How good can Large Language Models (LLMs) be at generating code? This would not seem like a very novel question to ask, as there are several benchmarks such as HumanEval and MBPP, published in 2021, before LLMs burst into the public view starting the current AI inflation. However, this article’s authors point out code generation is very seldom done as isolated functions, but must be deployed in a coherent fashion together with the rest of the project or repository it is meant to be integrated in. By 2024 there are several benchmarks, such as CoderEval o EvoCodeBench, measuring functional correctness of LLM-generated code, measured by test case pass rates.

This article brings a new proposal to the table: comparing LLM-generated repository-level-evaluated code, by examining the hallucinations generated. To do this, they begin by running the Python code generation tasks proposed in the CoderEval benchmark against six code-generating LLMs, analizing the results and building a taxonomy to describe code-based LLM hallucinations, with three types of conflicts (task requirement, factual knowledge and project context) as first-level categories and eight subcategories within them. Second, the authors compare the results of each of the LLMs per main hallucination category. Third, they try to find the root cause for the hallucinations.

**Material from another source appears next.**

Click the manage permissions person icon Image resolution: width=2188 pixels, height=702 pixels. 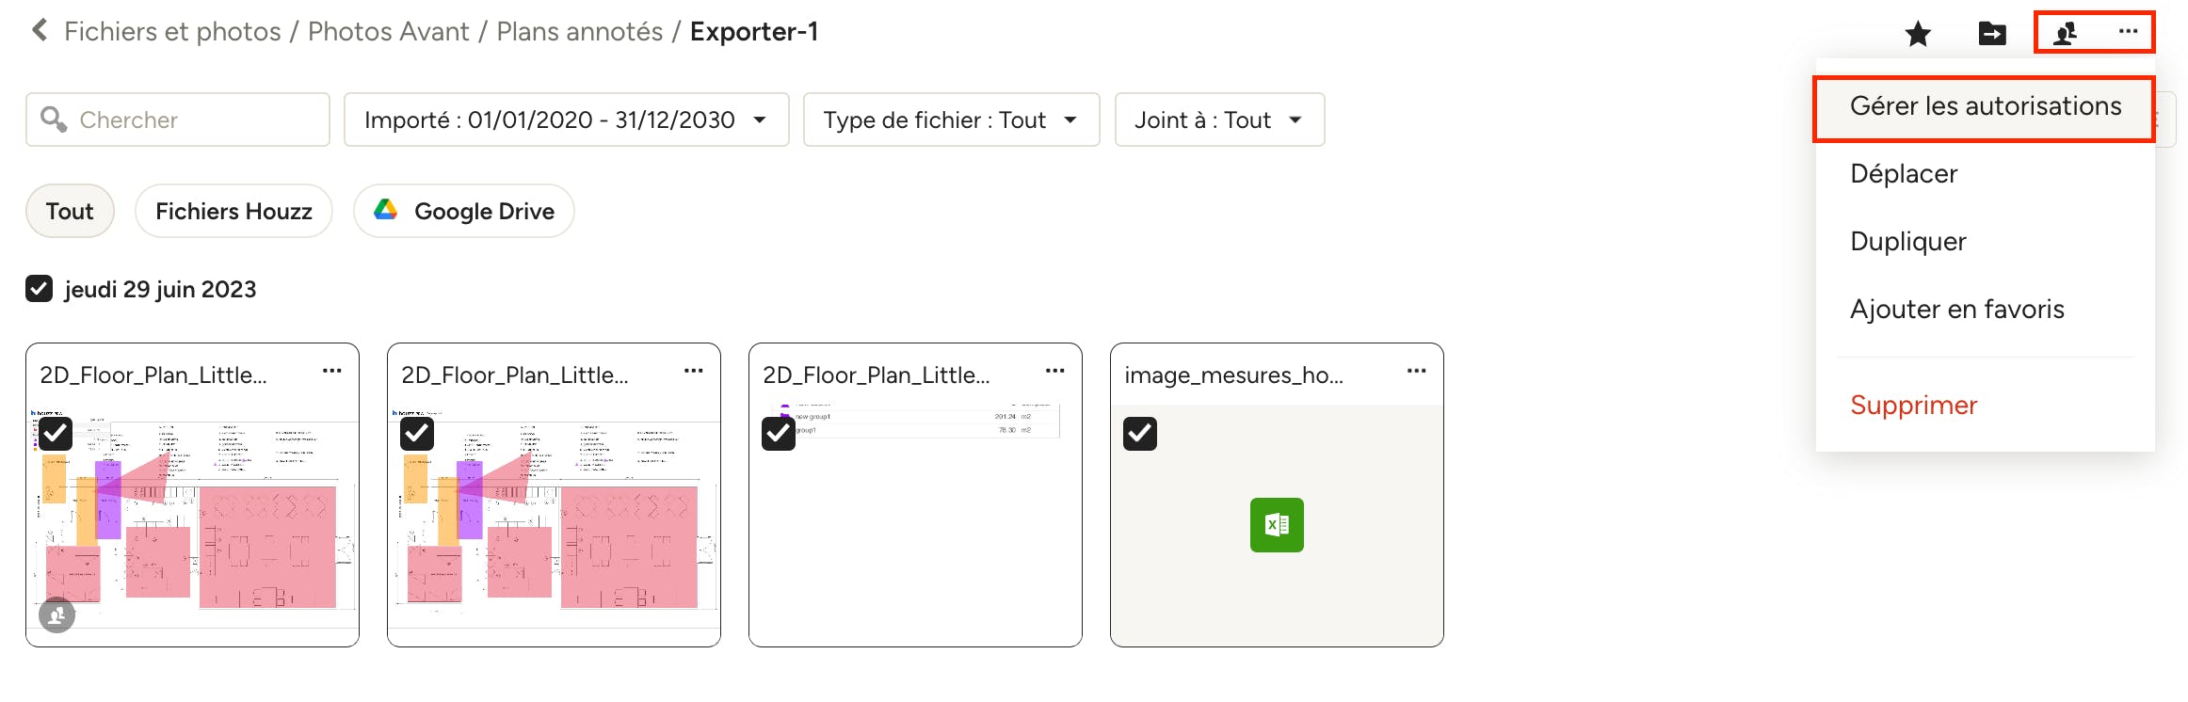(2066, 34)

The article is structured very clearly, not only presenting the three Research Questions (RQ) but also refering to them as needed to explain why and how each partial result is interpreted. RQ1 (establishing a hallucination taxonomy) is, in my opinion, the most thoroughly explored. RQ2 (LLM comparison) is clear, although it just presents “straight” results, seemingly without much analysis to them. RQ3 (root cause discussion) is undoubtedly interesting, but I feel it to be much more speculative and not directly related to the analysis performed.

After tackling their research questions, they venture a possible mitigation to counter the effect of hallucinations: enhancing the presented LLMs with a retrieval-augmented generation (RAG), so it better understands task requirements, factual knowledge and project context, hopefully reducing hallucination; they present results showing all of the models are clearly although modestly improved by the proposed RAG-based mitigation.

The article is clearly written and easy to read. I would like they would have dedicated more space to detail their RAG implementation, but I suppose it will appear in a follow-up article, as it was only briefly mentioned here. It should provide its target audience, is quite specialized but numerous nowadays, with interesting insights and discussion.